Première belle surprise de l’année : le livre hirsute de Jules Vipaldo Le banquet de plafond. Quoi de mieux pour s’envoler du plancher des vaches ? La poésie se déglingue pour sonner matines lors dès l’érection de l’aube. Jules s’y fait un sujet d’exception : « éjaculauteur précoce » au physique d’exception. Ce qui n’empêche pas celui qui est taillé telle une armoire de rester « stoïque comme un guéridon ». Néanmoins, pas besoin du lui lancer un « si tu es gai ris donc ». Les poupées se grisent de telles épopées — elles ne sont pas les seules : les « coqs sont en pages » et peuvent se prendre pour des rois ou chevaliers braillards.
En quête de tout, voire plus ( à savoir de n’importe quoi), il songe parfois à plonger dans l’erreur suprême (« relire Butor »), pour se reprendre et entonner à tout bout de champ des bouts de chants. Le lecteur ne peut que se laisser glisser en un tell sillage. Inspiration, expiration sont en place. Ce qui permet au discours d’émettre divers phrasés — suaves ou non mais farcesques toujours – capables de donner aux rogatons de l’existence un « zeste lacté » propre à une chanson de geste pleine d’embrouilles.
Les rongeurs — rats de goût — s’y font une place de rêve. Manière de rationaliser et de sourire sans pour autant en faire un fromage ou « ratcoler ». Chez Jules Vipaldo, breton d’occasion et d’opérette, le poème n’est jamais un désert du Staël. Préférant lits et ratures à la littérature qui se couche dans de beaux draps, l’auteur écrit non pour les moines hauts mais pour les moineaux « sautillant comme des puces affamées ». Mais ce sont elles qui se grattent sur le dos de sternes et mouettes côtières comme de Sterne soudain réveillé de son long sommeil “par ces lignes (« Oui Ferdinand»)” ajoute Vipaldo… On n’y résiste pas.
Tendue « comme l’élastique d’un string » sur un ventre bien rebondi, l’écriture de ce drôle de Jules plane sur la poésie en l’expurgeant de l’argile ou de la graisse que les académichiens malaxent en faisant état de leur médiocrité. Le poète — qui s’ennuie ou s’énerve dans ce bas monde — passe outre. Il prône et cultive un humour distillé de derrière les fagots. Celui-ci ne soûle jamais mais enivre.

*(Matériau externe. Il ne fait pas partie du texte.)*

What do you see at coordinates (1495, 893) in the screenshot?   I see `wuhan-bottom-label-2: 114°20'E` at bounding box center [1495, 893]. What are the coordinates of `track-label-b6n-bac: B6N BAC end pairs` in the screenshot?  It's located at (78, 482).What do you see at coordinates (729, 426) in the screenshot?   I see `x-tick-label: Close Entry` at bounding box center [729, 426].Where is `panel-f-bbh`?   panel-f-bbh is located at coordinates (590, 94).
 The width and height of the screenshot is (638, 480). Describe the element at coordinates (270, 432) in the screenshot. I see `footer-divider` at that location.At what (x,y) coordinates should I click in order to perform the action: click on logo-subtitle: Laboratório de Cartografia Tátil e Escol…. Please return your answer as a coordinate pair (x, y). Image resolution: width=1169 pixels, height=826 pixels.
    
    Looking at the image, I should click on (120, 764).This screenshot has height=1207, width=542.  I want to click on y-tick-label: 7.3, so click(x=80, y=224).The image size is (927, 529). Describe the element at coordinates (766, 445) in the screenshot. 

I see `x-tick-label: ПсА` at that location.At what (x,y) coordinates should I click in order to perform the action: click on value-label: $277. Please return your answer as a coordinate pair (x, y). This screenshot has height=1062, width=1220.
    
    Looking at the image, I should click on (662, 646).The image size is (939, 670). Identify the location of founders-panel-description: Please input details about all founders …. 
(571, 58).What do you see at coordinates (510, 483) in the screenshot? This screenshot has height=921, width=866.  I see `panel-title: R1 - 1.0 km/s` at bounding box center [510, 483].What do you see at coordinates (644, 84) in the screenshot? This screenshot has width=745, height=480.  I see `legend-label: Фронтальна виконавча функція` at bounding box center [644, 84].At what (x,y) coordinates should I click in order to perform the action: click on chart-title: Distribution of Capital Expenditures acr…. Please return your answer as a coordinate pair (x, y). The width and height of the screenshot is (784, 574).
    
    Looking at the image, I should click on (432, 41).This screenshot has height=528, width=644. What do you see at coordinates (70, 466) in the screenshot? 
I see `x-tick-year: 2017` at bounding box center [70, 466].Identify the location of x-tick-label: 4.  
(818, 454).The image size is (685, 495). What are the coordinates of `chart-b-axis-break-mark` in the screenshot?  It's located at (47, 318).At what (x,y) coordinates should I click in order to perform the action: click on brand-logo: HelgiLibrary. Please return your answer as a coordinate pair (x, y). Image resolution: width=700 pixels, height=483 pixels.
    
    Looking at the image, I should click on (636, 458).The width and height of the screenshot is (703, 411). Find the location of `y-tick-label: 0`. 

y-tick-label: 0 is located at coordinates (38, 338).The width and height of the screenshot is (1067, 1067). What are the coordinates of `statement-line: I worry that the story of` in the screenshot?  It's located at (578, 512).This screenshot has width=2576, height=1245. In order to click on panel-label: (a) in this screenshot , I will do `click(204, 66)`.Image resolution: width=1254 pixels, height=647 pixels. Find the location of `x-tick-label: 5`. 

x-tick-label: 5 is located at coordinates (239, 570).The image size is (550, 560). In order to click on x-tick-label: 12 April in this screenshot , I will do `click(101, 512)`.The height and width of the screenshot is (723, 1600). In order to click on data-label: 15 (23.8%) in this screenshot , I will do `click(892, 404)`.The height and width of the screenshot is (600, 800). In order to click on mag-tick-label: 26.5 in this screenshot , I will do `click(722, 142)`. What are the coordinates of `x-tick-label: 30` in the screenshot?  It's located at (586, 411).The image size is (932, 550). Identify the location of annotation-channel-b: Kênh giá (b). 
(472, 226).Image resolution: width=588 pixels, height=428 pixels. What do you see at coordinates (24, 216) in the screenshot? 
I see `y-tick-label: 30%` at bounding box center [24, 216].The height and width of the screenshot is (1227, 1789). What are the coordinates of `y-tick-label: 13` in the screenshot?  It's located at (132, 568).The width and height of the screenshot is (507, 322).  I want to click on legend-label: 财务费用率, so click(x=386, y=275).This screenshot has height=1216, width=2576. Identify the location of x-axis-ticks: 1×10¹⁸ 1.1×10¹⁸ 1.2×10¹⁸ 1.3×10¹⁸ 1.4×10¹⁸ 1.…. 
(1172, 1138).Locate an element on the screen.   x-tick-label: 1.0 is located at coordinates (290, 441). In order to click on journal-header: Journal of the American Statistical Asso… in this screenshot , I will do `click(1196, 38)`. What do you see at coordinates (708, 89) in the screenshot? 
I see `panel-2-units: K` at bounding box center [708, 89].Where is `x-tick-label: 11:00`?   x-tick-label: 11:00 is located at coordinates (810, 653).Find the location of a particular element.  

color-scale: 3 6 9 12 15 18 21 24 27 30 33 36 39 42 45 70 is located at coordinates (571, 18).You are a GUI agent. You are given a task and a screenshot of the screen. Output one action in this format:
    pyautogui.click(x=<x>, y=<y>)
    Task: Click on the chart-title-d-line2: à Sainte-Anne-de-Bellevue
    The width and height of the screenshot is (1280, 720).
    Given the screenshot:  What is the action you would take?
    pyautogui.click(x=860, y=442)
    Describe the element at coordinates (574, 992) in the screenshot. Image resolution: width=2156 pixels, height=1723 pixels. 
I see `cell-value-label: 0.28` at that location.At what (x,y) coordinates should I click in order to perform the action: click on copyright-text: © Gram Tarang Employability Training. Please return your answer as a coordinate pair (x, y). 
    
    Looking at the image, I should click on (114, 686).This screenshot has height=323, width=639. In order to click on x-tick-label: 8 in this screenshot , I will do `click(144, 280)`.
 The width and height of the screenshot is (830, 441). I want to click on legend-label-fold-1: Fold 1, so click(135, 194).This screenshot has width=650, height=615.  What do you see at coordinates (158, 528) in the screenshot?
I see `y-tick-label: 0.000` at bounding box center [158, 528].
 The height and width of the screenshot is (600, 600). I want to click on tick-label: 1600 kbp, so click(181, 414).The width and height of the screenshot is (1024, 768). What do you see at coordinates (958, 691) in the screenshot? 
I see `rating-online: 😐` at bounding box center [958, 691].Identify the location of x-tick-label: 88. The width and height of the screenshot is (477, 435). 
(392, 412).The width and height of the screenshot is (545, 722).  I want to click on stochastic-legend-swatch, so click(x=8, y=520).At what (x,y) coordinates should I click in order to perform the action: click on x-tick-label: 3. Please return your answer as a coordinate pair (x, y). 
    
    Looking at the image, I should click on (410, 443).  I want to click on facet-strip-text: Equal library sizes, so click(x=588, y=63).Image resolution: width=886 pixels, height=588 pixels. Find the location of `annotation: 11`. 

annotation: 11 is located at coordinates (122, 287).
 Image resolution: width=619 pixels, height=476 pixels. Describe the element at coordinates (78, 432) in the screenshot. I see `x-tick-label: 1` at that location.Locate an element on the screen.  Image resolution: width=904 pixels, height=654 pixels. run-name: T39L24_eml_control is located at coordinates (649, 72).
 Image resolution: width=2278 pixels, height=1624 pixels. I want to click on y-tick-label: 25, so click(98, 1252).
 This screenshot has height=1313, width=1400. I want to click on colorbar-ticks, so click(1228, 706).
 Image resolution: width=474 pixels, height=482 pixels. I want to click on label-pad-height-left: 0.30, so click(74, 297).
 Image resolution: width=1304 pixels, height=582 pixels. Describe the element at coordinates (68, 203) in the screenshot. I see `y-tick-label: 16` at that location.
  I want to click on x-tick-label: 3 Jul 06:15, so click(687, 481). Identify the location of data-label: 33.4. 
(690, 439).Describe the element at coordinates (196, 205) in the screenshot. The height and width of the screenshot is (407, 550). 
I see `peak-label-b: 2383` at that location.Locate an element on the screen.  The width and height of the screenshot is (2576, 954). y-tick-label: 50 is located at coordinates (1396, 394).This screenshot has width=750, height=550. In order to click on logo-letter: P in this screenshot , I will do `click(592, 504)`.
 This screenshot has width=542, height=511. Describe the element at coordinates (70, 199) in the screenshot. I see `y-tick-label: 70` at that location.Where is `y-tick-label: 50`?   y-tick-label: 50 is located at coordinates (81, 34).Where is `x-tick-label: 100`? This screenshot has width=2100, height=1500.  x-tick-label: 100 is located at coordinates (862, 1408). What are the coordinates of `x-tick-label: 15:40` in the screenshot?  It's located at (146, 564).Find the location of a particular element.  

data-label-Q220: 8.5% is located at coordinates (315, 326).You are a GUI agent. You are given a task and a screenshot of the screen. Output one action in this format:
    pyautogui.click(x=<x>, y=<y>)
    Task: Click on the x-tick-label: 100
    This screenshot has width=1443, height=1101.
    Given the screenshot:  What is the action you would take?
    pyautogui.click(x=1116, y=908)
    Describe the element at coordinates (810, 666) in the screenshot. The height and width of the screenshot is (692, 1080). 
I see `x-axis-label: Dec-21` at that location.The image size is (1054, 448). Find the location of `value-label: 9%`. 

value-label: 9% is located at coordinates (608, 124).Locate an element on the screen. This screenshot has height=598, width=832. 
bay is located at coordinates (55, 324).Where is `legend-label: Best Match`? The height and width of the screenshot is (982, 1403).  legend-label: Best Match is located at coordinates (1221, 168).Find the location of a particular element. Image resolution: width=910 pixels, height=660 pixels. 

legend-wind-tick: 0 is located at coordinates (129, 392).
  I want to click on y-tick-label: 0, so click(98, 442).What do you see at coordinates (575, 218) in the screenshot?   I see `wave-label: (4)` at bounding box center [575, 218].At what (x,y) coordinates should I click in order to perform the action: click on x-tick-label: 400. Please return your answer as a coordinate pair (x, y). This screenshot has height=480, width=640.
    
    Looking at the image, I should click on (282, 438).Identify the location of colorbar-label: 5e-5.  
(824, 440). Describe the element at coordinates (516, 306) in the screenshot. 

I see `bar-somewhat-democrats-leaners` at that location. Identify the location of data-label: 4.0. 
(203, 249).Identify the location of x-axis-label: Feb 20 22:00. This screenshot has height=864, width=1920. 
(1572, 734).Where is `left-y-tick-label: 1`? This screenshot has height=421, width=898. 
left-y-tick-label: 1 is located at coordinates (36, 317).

Aux gros maux le poète assène de grands remèdes : il s’agit de raticides que l’auteur ratifie là où l’absolu se vomit en des miscellanées de mélodies en sous-sol. L’auteur en garde — précieusement ou non — la clé.
jean-paul gavard-perret
Jules Vipaldo, Le banquet de plafond, Tinbad Editions, coll. « Tinbad Poésie », Paris, 2018, 140 p. — 18,00 €. En librairie le 18 février.
100% d’accord ! Merci, JPGP, pour cette belle lecture.